L’etnocentrismo eccentrico come posizionamento teorico e pratico segna il limite del potere ‘professionale’, aiuta a fare un passo indietro, ad aprire uno spazio vuoto dove l’incontro è spazio-terra- terra di mezzo che permette di stare e ascoltare le esistenze, di sentire come stiamo nello sguardo di chi osserva e nel proprio quando vediamo l’altra.

Occorre un arresto generativo: per evitare di perseverare come se ci fosse un solo modo di starci a questo mondo, come se “tutto fosse come prima (prima della pandemia, delle immigrazioni, dell’emersione delle nuove sessualità)”.

Un arresto interrogato dalla domanda di Rosa, nel libro: 

Come stare nelle storie in maniera onesta?

Quali sentimenti siamo disposti a riconoscere di provare di fronte ad una madre in situazione di vulnerabilità? Se il corpo è nero, giovane venduto, quali valori di riferimento per valutarne la maternità?

La nostra sensibilità verso il pensiero materno è anche la misura del modo in cui entriamo nelle storie. In relazione nasciamo e rinasciamo relazionati ogni volta che si infittisce il reticolato di connessioni che il nostro ‘ruolo’, o più semplicemente il nostro vissuto, ci porta a tessere.

Universalizzare la pratica relazionale, senza stringerla nelle maglie di un focus eterosessuale, controllante e patriarcale significa scardinare l’assunto della famiglia nucleare, rigettare la supervisione delle sessualità. Far crollare il velo paternalistico di una visione matrimoniale e statica dell’amore. Significa liberare la maternità e il materno.

Maternità e potere

La maternità è qualcosa che ha molto a che fare con la nozione di potere: la donna si confronta con la propria capacità biologica di procreare, un confronto che a volte è molto doloroso quando quel potere è fallace per nature e anatomie. 

Arriva a scontrarsi con l’autorità quando questa vuole disporre della sua libertà di esercitare o meno il proprio potere generativo come anche della possibilità di curarne i limiti, servendosi della medicina. La donna madre si misura con il proprio potere educativo nei confronti del figlio o della figlia, figli che a loro volta si confrontano con l’autorità genitoriale. In due universi di interpretazioni e metabolizzazioni che si differenziano in base anche al sesso.

C’è una spartizione di potere tra le due figure genitoriali, che anch’essa si determina in maniera diversa in base anche alla sessualità della coppia. C’è il potere delle istituzioni e dello Stato nei confronti delle maternità ritenute vulnerabili, come anche il potere – o mancato tale – degli strumenti normativi e assistenziali di cui ci si avvale per definire e sanare le situazioni vulnerabili.

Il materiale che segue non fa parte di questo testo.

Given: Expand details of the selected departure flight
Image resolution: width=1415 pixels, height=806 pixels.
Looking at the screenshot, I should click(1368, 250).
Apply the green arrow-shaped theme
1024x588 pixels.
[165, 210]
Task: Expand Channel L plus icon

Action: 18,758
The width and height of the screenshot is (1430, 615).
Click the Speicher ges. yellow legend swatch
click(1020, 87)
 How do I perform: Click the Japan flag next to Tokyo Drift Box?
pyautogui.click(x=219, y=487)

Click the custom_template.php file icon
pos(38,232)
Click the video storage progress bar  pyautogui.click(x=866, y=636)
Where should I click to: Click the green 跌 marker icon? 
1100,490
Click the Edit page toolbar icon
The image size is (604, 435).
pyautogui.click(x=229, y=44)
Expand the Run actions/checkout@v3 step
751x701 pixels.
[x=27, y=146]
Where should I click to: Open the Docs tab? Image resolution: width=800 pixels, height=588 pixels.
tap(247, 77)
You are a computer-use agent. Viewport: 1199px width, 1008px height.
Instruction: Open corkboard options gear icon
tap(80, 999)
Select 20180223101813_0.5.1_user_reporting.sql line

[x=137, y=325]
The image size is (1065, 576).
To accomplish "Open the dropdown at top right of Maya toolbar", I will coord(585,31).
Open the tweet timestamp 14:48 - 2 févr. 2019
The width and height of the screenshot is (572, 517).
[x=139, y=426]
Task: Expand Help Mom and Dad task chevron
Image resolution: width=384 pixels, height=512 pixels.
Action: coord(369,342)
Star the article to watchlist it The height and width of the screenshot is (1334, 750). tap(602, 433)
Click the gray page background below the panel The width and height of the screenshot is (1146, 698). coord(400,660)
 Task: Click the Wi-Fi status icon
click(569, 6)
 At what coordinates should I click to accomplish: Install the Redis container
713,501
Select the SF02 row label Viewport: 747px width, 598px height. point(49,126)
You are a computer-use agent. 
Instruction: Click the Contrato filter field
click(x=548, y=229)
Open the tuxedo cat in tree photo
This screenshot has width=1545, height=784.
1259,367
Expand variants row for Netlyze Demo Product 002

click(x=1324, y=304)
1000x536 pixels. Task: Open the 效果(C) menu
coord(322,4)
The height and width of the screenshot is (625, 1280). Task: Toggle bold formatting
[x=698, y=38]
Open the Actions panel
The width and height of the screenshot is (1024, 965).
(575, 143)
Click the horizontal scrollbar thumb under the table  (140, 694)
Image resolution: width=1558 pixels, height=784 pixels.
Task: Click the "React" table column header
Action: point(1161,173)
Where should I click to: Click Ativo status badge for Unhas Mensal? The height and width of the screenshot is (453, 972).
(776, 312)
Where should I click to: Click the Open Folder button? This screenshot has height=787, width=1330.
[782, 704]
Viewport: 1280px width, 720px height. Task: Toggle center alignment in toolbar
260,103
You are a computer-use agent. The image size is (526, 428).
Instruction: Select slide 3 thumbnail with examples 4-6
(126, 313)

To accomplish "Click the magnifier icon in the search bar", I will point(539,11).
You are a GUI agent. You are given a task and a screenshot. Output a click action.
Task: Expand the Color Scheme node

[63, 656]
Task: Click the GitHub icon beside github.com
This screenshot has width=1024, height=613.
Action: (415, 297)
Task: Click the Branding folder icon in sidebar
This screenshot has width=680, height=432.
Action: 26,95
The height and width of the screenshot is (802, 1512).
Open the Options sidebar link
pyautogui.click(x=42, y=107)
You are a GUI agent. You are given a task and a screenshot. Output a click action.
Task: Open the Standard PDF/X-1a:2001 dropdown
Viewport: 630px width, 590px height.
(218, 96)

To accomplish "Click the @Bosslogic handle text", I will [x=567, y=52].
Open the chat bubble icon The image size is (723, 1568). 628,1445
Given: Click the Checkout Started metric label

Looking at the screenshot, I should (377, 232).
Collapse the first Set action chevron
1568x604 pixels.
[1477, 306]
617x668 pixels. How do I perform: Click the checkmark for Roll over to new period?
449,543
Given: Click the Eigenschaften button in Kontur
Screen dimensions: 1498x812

Poi c’è la capacità intima o quella invece espressa di saperlo esercitare quel potere, di sapersi riconoscere nelle situazioni di potere o in quelle in cui si subisce un potere. In ognuna di queste declinazioni c’è qualcosa che ha a che fare con i sussurri di una memoria lontanissima, che in qualche modo è la lente con cui leggiamo e decodifichiamo il mondo e che si spinge fino alle radici della nostra infanzia.

Fino alle prime parole e alle prime tessiture relazionali, travalicando anche quello che possiamo ricordare. 

La maternità è un affare collettivo. Come, d’altra parte, anche il solo vivere lo è.

* Maria Livia Alga, Rosanna Cima (a cura di), Culture della maternità e narrazioni generative, Franco Angeli, 2022. Tutte le citazioni di questo testo sono estratti del volume in questione.